Workflow
工程机械行业月度报告:3月挖机增长18.5%,开工小时和利用率明显改善
海通国际·2025-04-11 12:33

Investment Rating - The investment rating for the engineering machinery industry is "Outperform" with a focus on specific companies such as Sany Heavy Industry, Zoomlion Heavy Industry Science and Technology, XCMG Construction Machinery, and Jiangsu Hengli Hydraulic, while Guangxi Liugong Machinery is identified as a beneficiary target [2][20]. Core Insights - The report indicates that domestic excavator sales growth is expected to continue rising due to counter-cyclical fiscal policies and an upward industry cycle.
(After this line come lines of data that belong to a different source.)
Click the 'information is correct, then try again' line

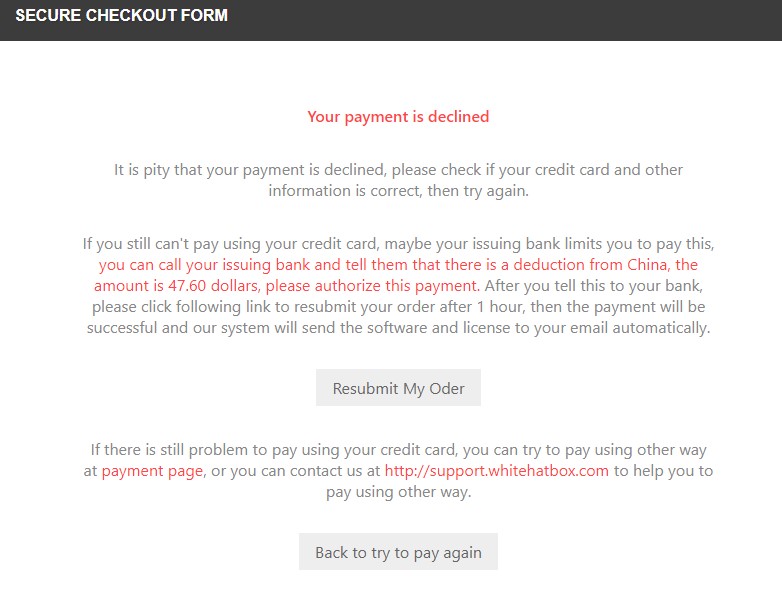398,191

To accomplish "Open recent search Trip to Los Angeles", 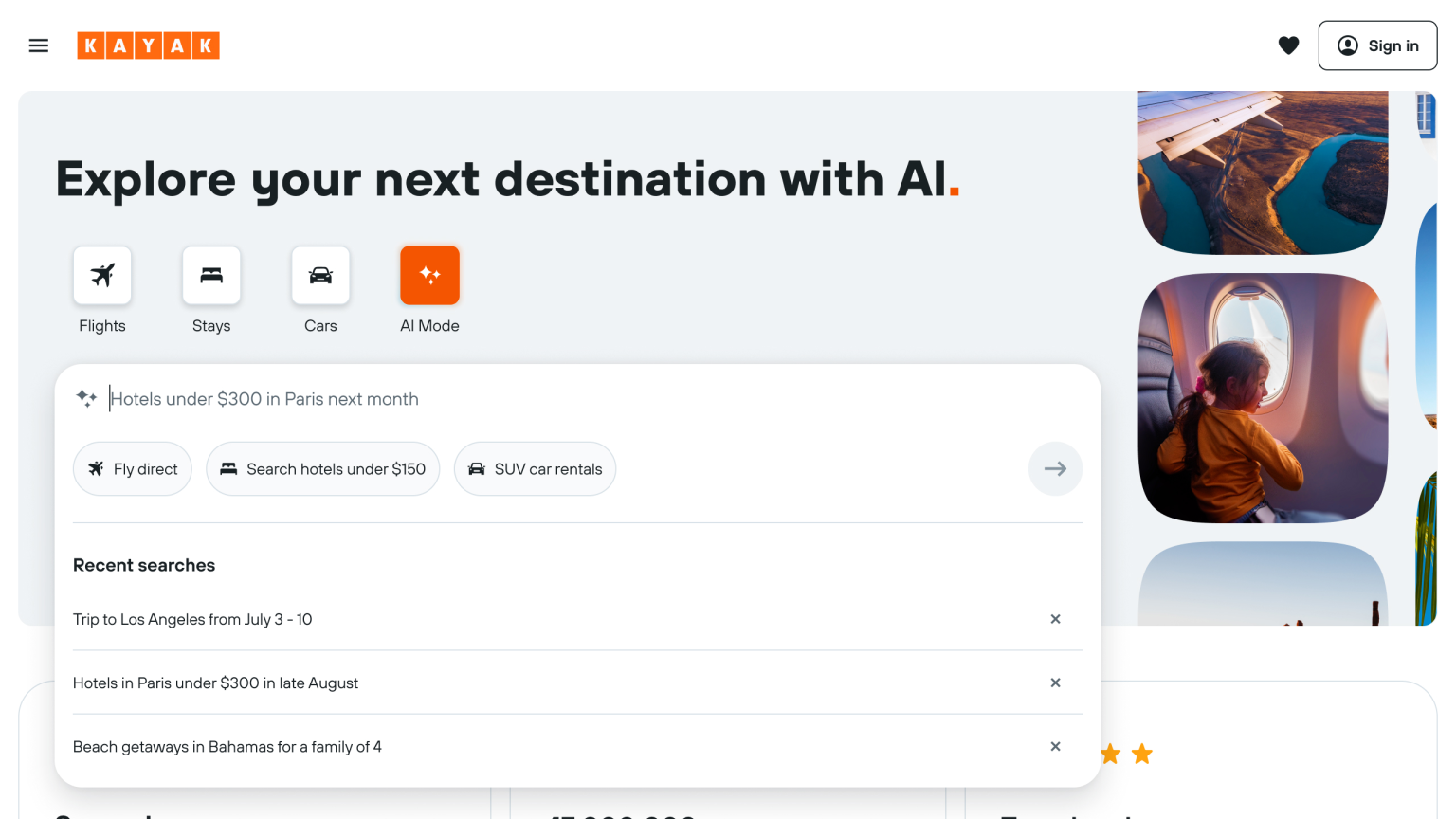I will 192,619.
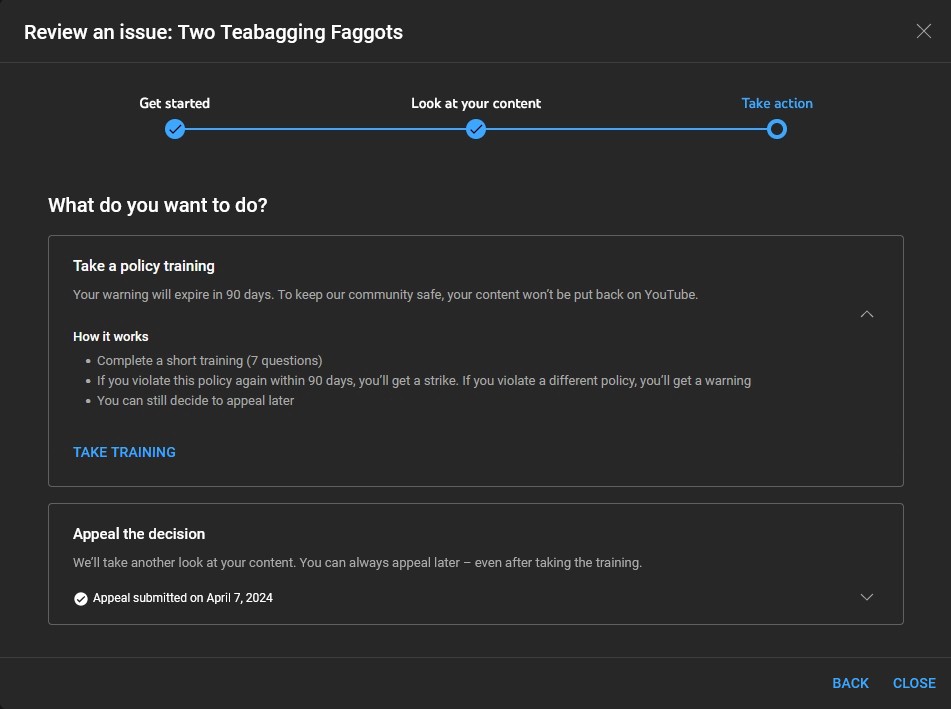Viewport: 951px width, 709px height.
Task: Click the How it works subheading
Action: click(111, 336)

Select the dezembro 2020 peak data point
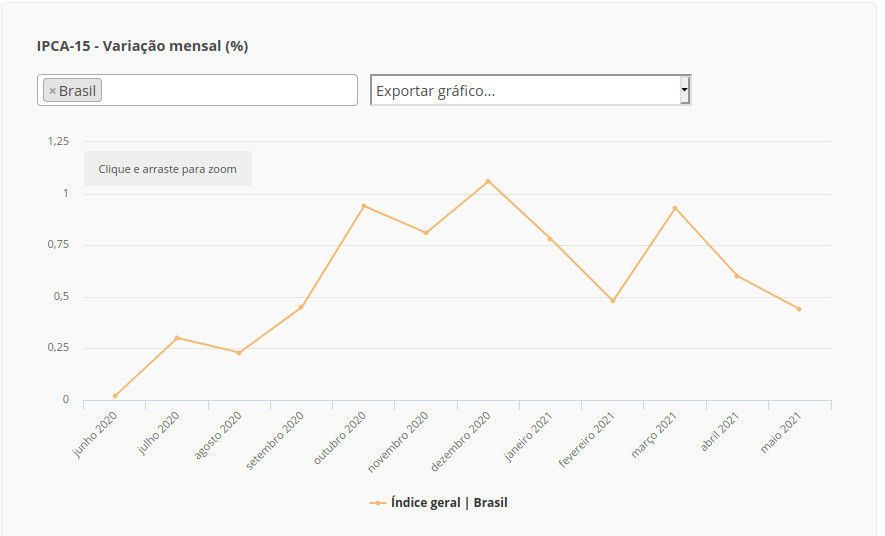pos(488,181)
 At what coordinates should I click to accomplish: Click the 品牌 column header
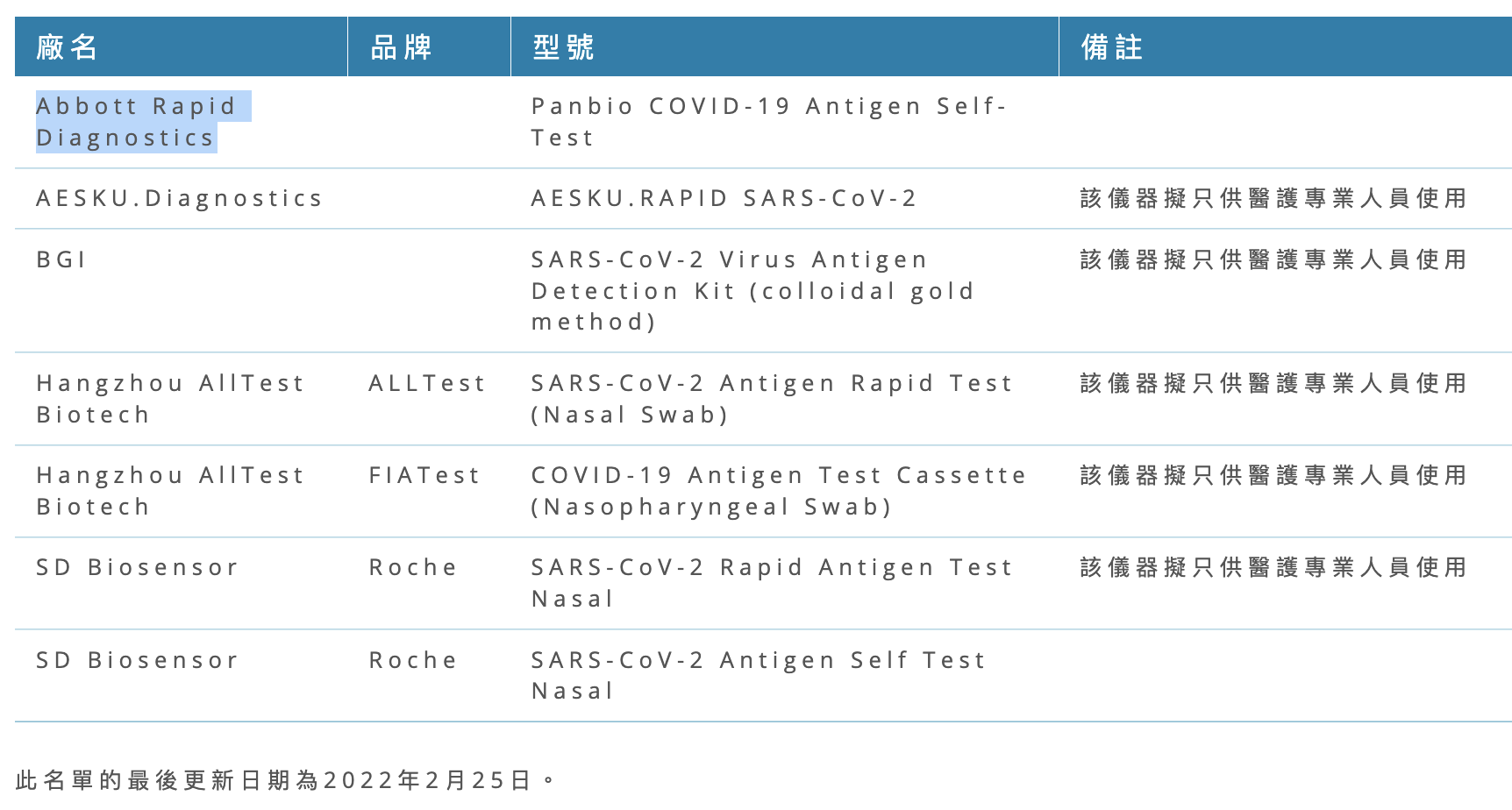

Despite trade friction risks, most engineering machinery manufacturers have minimal exposure to the U.S. market, making the overall risk controllable. The year 2025 is anticipated to present more opportunities than risks [2][20]. - In March 2025, domestic excavator sales reached 29,590 units, marking an 18.5% year-on-year increase, with domestic sales at 19,517 units (up 28.5% YoY) and exports at 10,073 units (up 2.87% YoY). For the first quarter of 2025, total excavator sales were 61,372 units, up 22.8% YoY [2][20]. - The average monthly working hours for major engineering machinery in March 2025 were reported at 90.1 hours, a 6.53% increase YoY, with excavators averaging 86.9 hours. The monthly operating rate for major machinery was 60.8%, showing a slight decline YoY [2][20]. Summary by Sections Sales Performance - In March 2025, excavator sales totaled 29,590 units, with domestic sales at 19,517 units and exports at 10,073 units. The first quarter saw total sales of 61,372 units, with domestic sales at 36,562 units and exports at 24,810 units [2][20]. Working Hours and Utilization - The average monthly working hours for major engineering machinery were 90.1 hours in March 2025, with a significant increase in utilization for Pangyuan rental tower cranes, which improved to 49.7% [2][20]. Trade Risks - The report highlights that the trade friction risk is manageable, with most Chinese engineering machinery manufacturers having minimal exposure to the U.S. market, ensuring overall risk remains controllable [2][20].